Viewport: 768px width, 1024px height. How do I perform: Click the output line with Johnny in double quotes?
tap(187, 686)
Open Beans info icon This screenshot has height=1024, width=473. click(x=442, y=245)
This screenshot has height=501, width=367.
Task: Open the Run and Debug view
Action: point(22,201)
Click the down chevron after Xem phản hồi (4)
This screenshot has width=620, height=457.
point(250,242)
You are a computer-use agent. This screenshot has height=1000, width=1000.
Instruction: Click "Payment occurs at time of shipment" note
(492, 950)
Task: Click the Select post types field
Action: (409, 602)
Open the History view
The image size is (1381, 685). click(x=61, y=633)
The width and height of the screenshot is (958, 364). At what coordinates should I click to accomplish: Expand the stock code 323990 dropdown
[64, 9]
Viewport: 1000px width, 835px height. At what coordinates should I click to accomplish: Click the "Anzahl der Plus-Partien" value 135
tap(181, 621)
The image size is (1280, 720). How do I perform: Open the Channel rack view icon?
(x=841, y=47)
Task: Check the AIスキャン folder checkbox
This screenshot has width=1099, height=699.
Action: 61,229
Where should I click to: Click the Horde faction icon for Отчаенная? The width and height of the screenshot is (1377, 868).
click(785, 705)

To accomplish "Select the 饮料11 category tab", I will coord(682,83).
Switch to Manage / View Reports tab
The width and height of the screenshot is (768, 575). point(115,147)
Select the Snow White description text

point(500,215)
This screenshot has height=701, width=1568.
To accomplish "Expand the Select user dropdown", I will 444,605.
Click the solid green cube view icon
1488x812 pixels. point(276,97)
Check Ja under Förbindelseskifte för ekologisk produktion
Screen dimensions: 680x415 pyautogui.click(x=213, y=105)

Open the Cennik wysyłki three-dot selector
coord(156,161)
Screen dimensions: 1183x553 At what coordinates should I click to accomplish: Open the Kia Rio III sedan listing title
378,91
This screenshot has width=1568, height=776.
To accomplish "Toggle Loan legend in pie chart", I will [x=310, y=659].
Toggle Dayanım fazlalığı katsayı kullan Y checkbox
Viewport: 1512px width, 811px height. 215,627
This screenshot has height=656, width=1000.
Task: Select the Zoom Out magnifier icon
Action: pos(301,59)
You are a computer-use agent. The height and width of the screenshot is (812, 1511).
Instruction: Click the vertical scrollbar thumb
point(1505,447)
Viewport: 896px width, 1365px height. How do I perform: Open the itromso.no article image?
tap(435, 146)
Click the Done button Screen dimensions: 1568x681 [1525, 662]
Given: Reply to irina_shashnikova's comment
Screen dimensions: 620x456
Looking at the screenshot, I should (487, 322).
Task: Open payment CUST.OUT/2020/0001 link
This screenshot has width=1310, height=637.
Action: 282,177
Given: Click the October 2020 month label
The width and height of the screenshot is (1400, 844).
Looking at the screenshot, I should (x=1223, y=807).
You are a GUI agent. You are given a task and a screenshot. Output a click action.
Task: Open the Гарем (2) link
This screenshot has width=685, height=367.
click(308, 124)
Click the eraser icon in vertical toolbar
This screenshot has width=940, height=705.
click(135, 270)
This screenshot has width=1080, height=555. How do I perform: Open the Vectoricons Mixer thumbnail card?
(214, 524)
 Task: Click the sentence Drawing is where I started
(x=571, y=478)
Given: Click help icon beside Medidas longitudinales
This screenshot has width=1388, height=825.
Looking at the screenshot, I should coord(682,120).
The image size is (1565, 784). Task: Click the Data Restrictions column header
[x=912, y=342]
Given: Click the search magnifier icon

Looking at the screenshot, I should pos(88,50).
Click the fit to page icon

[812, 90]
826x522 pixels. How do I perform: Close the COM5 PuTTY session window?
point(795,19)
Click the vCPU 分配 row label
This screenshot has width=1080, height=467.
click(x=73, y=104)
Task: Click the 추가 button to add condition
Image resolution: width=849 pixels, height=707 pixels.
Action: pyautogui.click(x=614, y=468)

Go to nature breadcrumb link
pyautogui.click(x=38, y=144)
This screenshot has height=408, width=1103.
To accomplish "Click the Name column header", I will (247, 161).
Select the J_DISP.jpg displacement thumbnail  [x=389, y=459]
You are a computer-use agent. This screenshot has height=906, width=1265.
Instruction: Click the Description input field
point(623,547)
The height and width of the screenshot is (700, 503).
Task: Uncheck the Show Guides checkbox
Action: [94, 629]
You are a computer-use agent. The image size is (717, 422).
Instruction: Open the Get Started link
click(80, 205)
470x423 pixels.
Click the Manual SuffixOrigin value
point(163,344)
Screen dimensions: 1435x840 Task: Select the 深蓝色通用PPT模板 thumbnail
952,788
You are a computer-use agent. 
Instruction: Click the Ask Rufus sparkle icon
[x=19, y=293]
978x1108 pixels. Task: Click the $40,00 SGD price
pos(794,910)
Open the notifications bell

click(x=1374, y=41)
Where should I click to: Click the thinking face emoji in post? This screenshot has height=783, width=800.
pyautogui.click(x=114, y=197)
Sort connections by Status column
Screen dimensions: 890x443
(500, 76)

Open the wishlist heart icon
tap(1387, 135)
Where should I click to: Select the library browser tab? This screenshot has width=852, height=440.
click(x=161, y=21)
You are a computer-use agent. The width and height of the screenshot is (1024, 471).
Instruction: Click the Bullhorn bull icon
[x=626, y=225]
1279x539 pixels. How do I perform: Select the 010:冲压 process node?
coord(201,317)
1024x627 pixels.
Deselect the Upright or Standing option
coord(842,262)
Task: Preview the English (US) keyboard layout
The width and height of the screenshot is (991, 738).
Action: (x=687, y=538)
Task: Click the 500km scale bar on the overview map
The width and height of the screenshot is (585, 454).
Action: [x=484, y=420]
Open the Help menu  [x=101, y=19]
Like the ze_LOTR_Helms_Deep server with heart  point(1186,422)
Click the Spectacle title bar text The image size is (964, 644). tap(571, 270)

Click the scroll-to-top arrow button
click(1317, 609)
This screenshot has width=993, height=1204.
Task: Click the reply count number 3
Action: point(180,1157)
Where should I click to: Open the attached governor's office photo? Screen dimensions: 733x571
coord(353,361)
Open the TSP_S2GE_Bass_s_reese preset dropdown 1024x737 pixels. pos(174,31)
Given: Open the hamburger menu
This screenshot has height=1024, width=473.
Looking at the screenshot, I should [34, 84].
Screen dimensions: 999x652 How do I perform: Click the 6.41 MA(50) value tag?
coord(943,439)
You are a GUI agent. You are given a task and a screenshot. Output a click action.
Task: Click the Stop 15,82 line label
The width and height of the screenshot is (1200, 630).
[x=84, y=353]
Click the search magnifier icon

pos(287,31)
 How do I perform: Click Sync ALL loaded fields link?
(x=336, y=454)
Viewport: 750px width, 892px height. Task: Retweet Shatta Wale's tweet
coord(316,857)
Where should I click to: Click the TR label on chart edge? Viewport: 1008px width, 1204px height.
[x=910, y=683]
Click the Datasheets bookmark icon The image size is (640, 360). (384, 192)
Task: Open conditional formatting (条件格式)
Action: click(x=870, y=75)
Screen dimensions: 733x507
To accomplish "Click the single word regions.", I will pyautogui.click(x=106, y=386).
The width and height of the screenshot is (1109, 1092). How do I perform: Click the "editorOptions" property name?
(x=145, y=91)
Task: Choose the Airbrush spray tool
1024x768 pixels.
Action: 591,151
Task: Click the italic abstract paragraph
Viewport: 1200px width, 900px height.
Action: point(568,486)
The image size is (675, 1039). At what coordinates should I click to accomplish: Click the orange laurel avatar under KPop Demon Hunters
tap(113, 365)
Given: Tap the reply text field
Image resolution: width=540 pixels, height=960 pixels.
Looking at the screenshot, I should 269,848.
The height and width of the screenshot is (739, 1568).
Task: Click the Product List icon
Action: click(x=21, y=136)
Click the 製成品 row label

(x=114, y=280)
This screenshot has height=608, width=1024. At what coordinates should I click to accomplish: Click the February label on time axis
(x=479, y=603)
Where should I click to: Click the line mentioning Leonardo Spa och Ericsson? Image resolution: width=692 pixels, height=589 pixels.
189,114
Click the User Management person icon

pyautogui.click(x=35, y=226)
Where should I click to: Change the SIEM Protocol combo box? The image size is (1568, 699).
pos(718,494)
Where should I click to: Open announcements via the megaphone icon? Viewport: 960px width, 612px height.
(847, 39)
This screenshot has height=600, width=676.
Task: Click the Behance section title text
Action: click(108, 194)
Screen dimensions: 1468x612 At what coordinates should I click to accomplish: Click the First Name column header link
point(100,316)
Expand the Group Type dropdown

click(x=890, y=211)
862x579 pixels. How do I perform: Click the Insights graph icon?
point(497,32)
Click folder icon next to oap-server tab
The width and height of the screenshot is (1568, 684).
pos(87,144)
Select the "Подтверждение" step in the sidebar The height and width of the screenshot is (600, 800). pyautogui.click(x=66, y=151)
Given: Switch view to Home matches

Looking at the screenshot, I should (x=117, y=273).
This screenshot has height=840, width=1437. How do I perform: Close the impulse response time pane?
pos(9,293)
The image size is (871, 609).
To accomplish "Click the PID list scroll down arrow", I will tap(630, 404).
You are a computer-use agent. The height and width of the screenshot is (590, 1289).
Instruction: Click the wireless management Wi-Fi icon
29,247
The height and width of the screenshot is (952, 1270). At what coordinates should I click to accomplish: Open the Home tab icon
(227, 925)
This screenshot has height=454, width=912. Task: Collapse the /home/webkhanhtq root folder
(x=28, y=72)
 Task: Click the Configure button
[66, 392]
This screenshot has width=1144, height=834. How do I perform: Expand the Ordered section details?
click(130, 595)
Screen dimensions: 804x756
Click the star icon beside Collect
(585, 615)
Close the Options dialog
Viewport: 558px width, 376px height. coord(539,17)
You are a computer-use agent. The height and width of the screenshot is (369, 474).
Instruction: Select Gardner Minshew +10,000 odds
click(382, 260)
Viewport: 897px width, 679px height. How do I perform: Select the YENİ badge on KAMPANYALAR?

★ ★ ★

### Goal of the exercise
For this task, write out exactly the lines of the entries above, starting at the line with "Sort connections by Status column" and ending at the line with "Task: Click the Stop 15,82 line label", both included, and no others.

### Result for this task
Sort connections by Status column
Screen dimensions: 890x443
(500, 76)

Open the wishlist heart icon
tap(1387, 135)
Where should I click to: Select the library browser tab? This screenshot has width=852, height=440.
click(x=161, y=21)
You are a computer-use agent. The width and height of the screenshot is (1024, 471).
Instruction: Click the Bullhorn bull icon
[x=626, y=225]
1279x539 pixels. How do I perform: Select the 010:冲压 process node?
coord(201,317)
1024x627 pixels.
Deselect the Upright or Standing option
coord(842,262)
Task: Preview the English (US) keyboard layout
The width and height of the screenshot is (991, 738).
Action: (x=687, y=538)
Task: Click the 500km scale bar on the overview map
The width and height of the screenshot is (585, 454).
Action: [x=484, y=420]
Open the Help menu  [x=101, y=19]
Like the ze_LOTR_Helms_Deep server with heart  point(1186,422)
Click the Spectacle title bar text The image size is (964, 644). tap(571, 270)

Click the scroll-to-top arrow button
click(1317, 609)
This screenshot has width=993, height=1204.
Task: Click the reply count number 3
Action: point(180,1157)
Where should I click to: Open the attached governor's office photo? Screen dimensions: 733x571
coord(353,361)
Open the TSP_S2GE_Bass_s_reese preset dropdown 1024x737 pixels. pos(174,31)
Given: Open the hamburger menu
This screenshot has height=1024, width=473.
Looking at the screenshot, I should [34, 84].
Screen dimensions: 999x652 How do I perform: Click the 6.41 MA(50) value tag?
coord(943,439)
You are a GUI agent. You are given a task and a screenshot. Output a click action.
Task: Click the Stop 15,82 line label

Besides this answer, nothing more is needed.